The US equity market does not let a little thing like details stand in its way though. It continued its rally on the legislation anticipating a boost to earnings next year. Consensus estimate for the impact to S&P 500 earnings is in the +7-8% range. Domestic industries benefit the most. The US onshore energy sector took a noticeable trend higher. Energy stocks have lagged both the broader equity market and the commodity price this year. Perhaps an earnings boost from tax changes was just the little bit of catalyst needed for contrarians to step in to the lagging sector.
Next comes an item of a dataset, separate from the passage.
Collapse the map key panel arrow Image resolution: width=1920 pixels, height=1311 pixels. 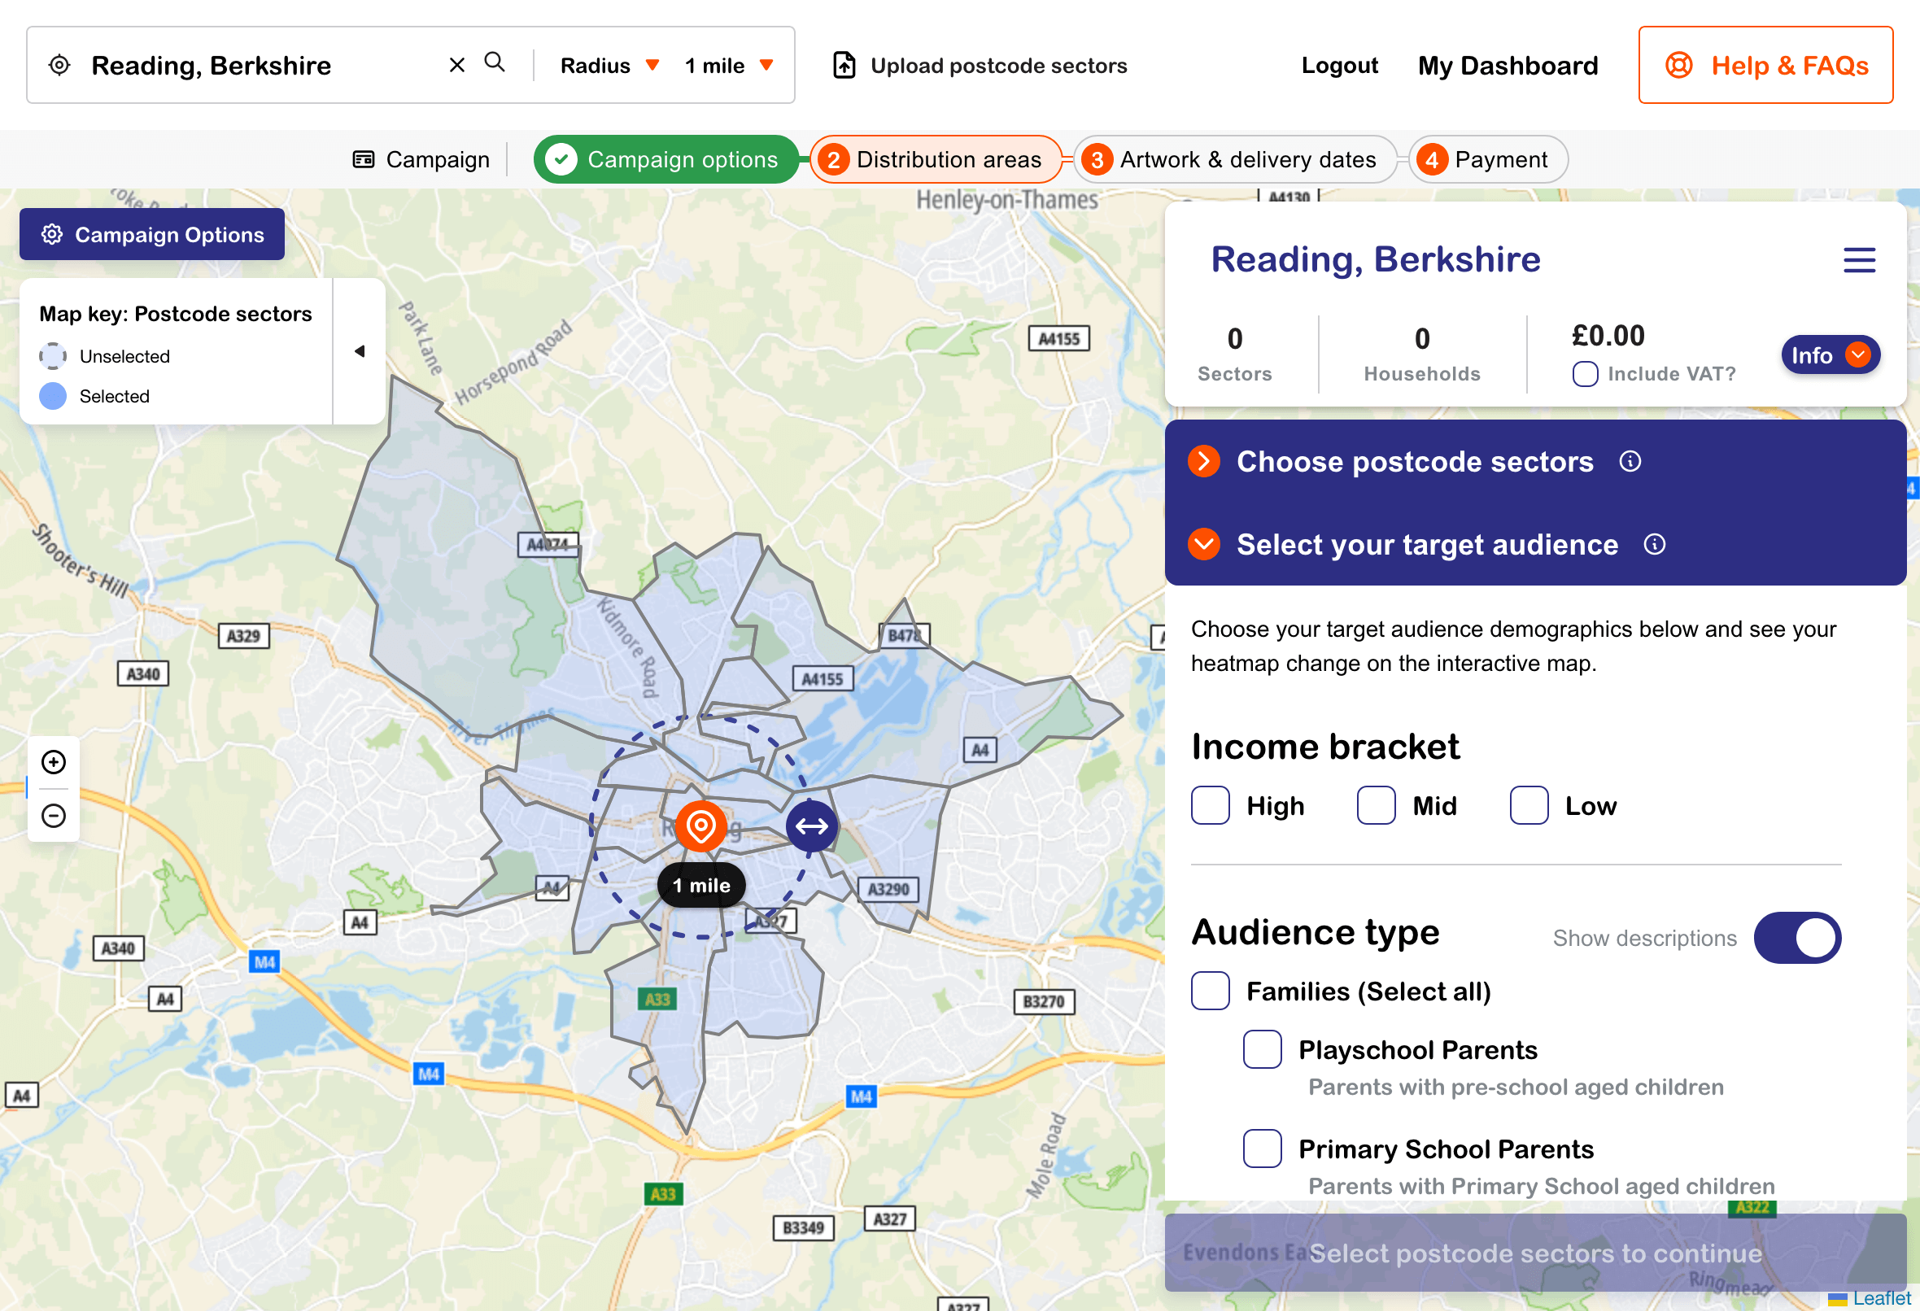[x=358, y=351]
Estimates for the economic impact are positive, but vary from near nothing to +1% in 2018. Republicans are hoping that the GDP growth increase will be much bigger than forecasted (similar to what happened from the 2003 tax cuts) to improve public opinion on the bill. It needs to be bigger if they expect to keep their jobs in the next mid-year election. This process was deeply partisan and rushed. Unintended consequences or a lack of economic boost will weigh heavily on voters. While changes in corporate tax rates and accelerated depreciation may spur investment near-term, we may not see as big of a boost to economic growth if consumers feel that any reduction in taxes is a temporary windfall. If so, history has shown that a consumer will prefer to save over spend.